▶ Your assignment
The answer must be an exact copy of the lines from the one holding "Check the Raspberry Pi Demo Device checkbox" through the final line of the entries, and nothing else.

▶ Exercise material

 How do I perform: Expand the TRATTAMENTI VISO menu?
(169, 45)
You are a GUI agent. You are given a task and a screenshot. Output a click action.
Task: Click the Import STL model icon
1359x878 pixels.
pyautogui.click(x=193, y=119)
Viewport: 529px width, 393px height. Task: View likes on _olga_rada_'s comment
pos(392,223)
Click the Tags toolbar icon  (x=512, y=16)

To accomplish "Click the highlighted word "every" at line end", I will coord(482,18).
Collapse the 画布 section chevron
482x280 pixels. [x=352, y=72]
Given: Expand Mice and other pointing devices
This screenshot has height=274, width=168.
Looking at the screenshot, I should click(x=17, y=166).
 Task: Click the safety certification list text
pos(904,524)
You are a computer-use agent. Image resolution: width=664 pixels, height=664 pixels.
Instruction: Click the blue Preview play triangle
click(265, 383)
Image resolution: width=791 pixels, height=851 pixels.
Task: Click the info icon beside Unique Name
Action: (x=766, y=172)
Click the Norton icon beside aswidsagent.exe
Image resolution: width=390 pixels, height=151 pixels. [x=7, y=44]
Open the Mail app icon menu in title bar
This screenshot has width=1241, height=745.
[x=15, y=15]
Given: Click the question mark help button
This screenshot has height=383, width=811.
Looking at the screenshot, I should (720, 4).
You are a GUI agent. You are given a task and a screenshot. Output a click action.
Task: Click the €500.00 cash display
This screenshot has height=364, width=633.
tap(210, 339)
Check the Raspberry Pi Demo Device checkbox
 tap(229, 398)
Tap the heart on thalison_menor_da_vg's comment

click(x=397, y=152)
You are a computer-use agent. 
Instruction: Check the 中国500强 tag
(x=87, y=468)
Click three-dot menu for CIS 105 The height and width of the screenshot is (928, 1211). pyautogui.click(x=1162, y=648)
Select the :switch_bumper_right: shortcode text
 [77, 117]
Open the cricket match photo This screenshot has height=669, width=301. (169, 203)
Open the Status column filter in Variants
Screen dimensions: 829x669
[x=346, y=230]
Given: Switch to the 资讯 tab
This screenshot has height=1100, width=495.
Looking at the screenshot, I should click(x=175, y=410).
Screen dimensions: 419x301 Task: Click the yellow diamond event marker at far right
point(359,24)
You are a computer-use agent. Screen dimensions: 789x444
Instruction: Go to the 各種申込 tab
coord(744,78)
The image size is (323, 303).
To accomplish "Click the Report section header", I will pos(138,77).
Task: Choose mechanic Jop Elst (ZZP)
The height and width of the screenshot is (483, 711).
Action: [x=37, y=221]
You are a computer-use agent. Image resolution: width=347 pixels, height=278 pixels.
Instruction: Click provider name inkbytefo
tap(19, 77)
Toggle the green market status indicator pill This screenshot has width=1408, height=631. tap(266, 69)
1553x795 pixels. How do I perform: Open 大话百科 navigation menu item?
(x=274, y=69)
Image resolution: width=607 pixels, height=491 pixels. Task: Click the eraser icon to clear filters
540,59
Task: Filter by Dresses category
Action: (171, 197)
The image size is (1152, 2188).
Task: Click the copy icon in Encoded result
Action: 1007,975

▶ Completed task
Check the Raspberry Pi Demo Device checkbox
 tap(229, 398)
Tap the heart on thalison_menor_da_vg's comment

click(x=397, y=152)
You are a computer-use agent. 
Instruction: Check the 中国500强 tag
(x=87, y=468)
Click three-dot menu for CIS 105 The height and width of the screenshot is (928, 1211). pyautogui.click(x=1162, y=648)
Select the :switch_bumper_right: shortcode text
 [77, 117]
Open the cricket match photo This screenshot has height=669, width=301. (169, 203)
Open the Status column filter in Variants
Screen dimensions: 829x669
[x=346, y=230]
Given: Switch to the 资讯 tab
This screenshot has height=1100, width=495.
Looking at the screenshot, I should click(x=175, y=410).
Screen dimensions: 419x301 Task: Click the yellow diamond event marker at far right
point(359,24)
You are a computer-use agent. Screen dimensions: 789x444
Instruction: Go to the 各種申込 tab
coord(744,78)
The image size is (323, 303).
To accomplish "Click the Report section header", I will pos(138,77).
Task: Choose mechanic Jop Elst (ZZP)
The height and width of the screenshot is (483, 711).
Action: [x=37, y=221]
You are a computer-use agent. Image resolution: width=347 pixels, height=278 pixels.
Instruction: Click provider name inkbytefo
tap(19, 77)
Toggle the green market status indicator pill This screenshot has width=1408, height=631. tap(266, 69)
1553x795 pixels. How do I perform: Open 大话百科 navigation menu item?
(x=274, y=69)
Image resolution: width=607 pixels, height=491 pixels. Task: Click the eraser icon to clear filters
540,59
Task: Filter by Dresses category
Action: (171, 197)
The image size is (1152, 2188).
Task: Click the copy icon in Encoded result
Action: 1007,975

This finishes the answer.